MiniMaxM2.5MoEH100benchmarkinferencevLLMthroughputlong-contexttool-use

MiniMax M2.5: A 229B MoE Model That Defies Easy Judgment

8,876 tok/s peak throughput. 100% long-context accuracy. 1.57/10 MT-Bench. Perfect memory, questionable prose. We benchmarked a model full of contradictions on 8x H100 SXM and present every number, good and bad.

InferenceBench TeamBenchmark Engineering|April 12, 2026|16 min read

MiniMax M2.5: A 229B MoE Model That Defies Easy Judgment

The Contradictions of MiniMax M2.5

Here is a model that will process your tokens faster than nearly anything else you can self-host. It will recall a buried fact from a 128K-token haystack without breaking a sweat.
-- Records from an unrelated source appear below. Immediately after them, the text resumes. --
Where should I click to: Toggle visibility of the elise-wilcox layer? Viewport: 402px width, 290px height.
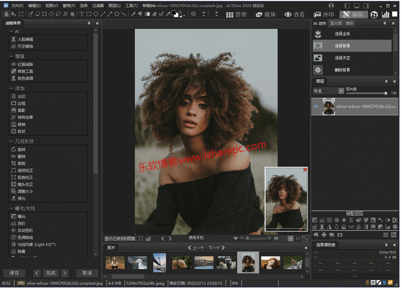click(316, 107)
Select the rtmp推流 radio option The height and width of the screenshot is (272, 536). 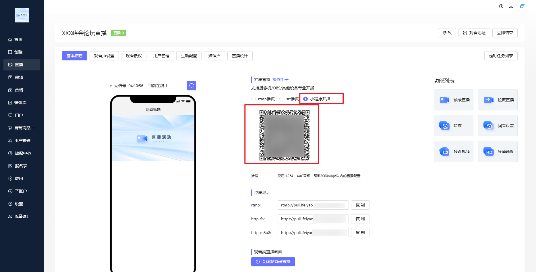click(x=254, y=99)
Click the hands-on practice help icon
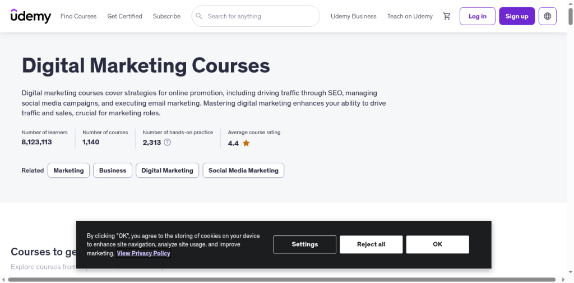574x283 pixels. tap(167, 143)
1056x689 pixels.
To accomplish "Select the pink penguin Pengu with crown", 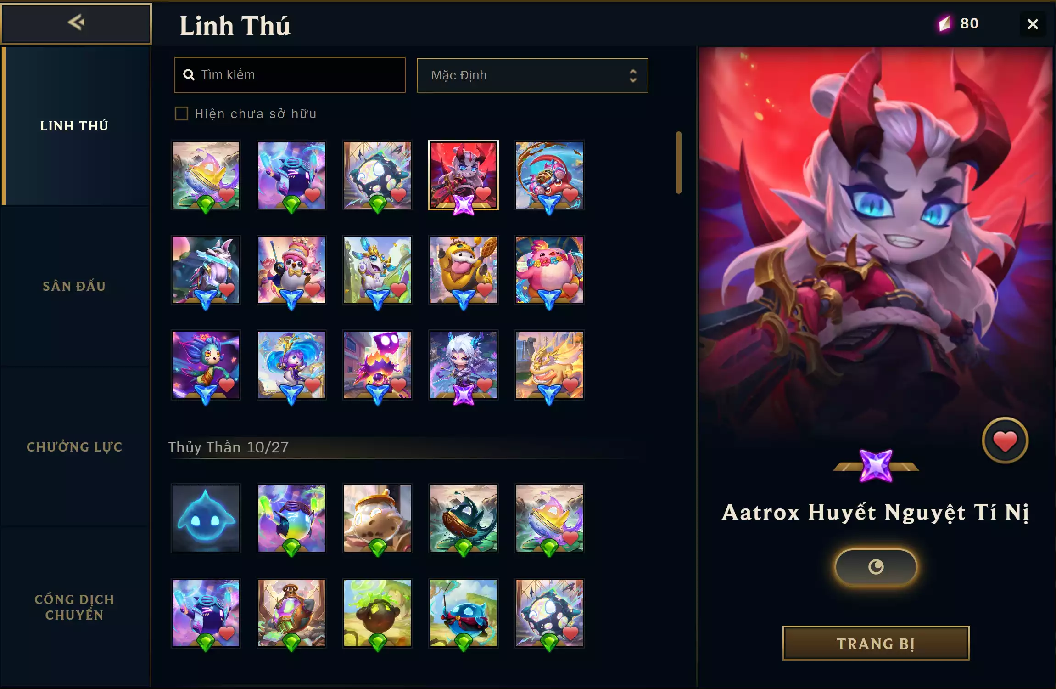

It will call your tools with 87% accuracy. And then, when you ask it to write a paragraph, roleplay a conversation, or solve a coding problem, it will produce output that an MT-Bench self-evaluation rates at 1.57 out of 10.

MiniMax M2.5 is a 229-billion parameter mixture-of-experts model with 45.9 billion active parameters per forward pass. It demands a minimum of 8 NVIDIA H100 GPUs just to load. It costs $19.92 per hour on Lambda Labs. And after weeks of testing, we are not sure whether to call it impressive or disappointing — because it is genuinely both, depending entirely on what you ask it to do.
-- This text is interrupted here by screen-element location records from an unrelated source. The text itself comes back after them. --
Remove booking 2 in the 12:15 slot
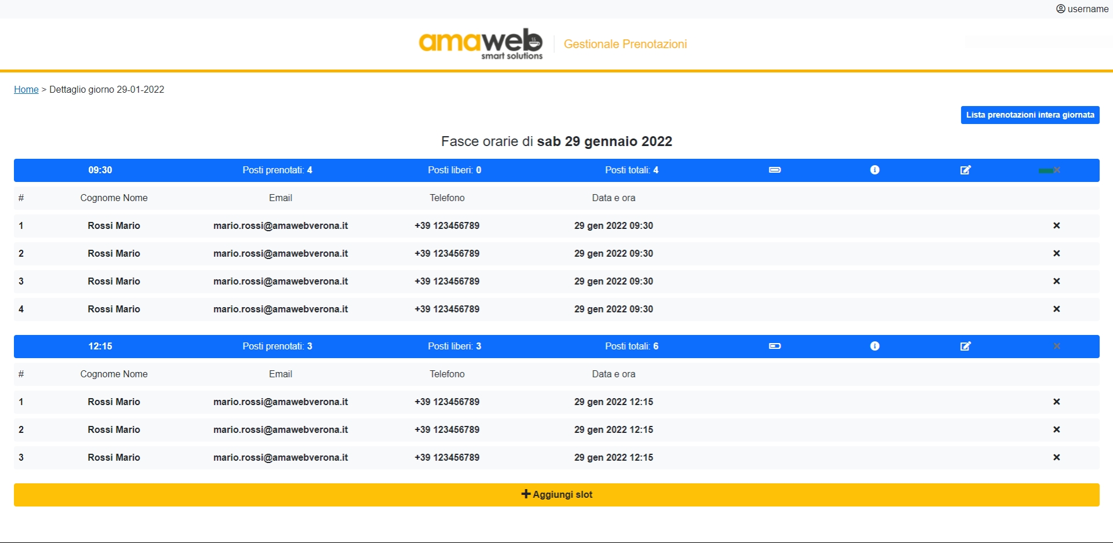 pyautogui.click(x=1056, y=429)
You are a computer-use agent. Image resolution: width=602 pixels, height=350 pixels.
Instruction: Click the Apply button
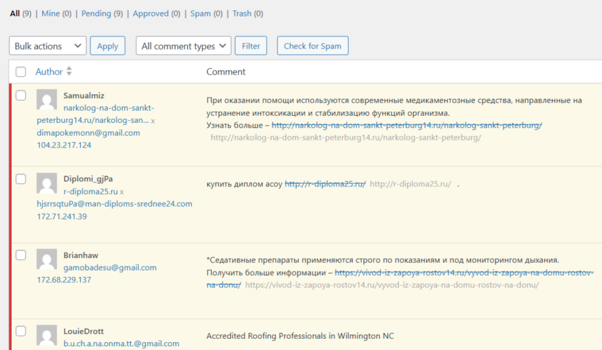pyautogui.click(x=108, y=46)
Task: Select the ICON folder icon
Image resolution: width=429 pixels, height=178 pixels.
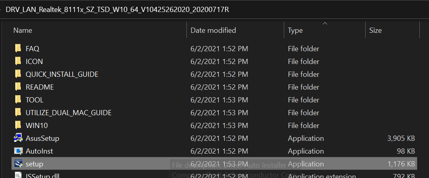Action: coord(18,61)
This is not a blog post that will tell you M2.5 is great or terrible. It is a blog post that will show you exactly what happened when we ran six benchmark suites against it and let the numbers speak. Some of those numbers are among the best we have ever recorded. Others are among the worst. The model does not care about your expectations, and neither do we.

Model Profile

Attribute	Value
Architecture	Mixture of Experts (MoE)
Total Parameters	229B
Active Parameters	45.9B per token
Context Window	128K tokens
Precision	bfloat16
Serving Framework	vLLM 0.7.x with expert parallelism
Minimum Hardware	8x NVIDIA H100 SXM 80 GB
Interconnect	NVLink 4.0 (900 GB/s bidirectional)
GPU Memory Used	~458 GB (across 8 GPUs)
Provider Cost	$19.92/hr (Lambda Labs, 8x H100)

There is no 4-GPU option. There is no 2-GPU option. The 229B parameter count, even with sparse activation, means the full weight matrix must be distributed across 8 GPUs via expert parallelism. This is the entry price. If your infrastructure cannot support an 8-GPU node, M2.5 is not for you.

The Throughput Story

Let us start with what M2.5 does well, because it does this very well.

At concurrency 128, MiniMax M2.5 sustains 8,876 tokens per second. That is not a typo. Eight thousand, eight hundred and seventy-six. For context, Gemma 4 31B peaks at 1,260 tok/s on a single H100. M2.5 delivers roughly 7x that — but it is also using 8x the GPUs, which makes the per-GPU throughput (~1,110 tok/s) comparable. The MoE advantage is not that each GPU works harder; it is that the sparse activation pattern allows the model to scale across GPUs with minimal routing overhead.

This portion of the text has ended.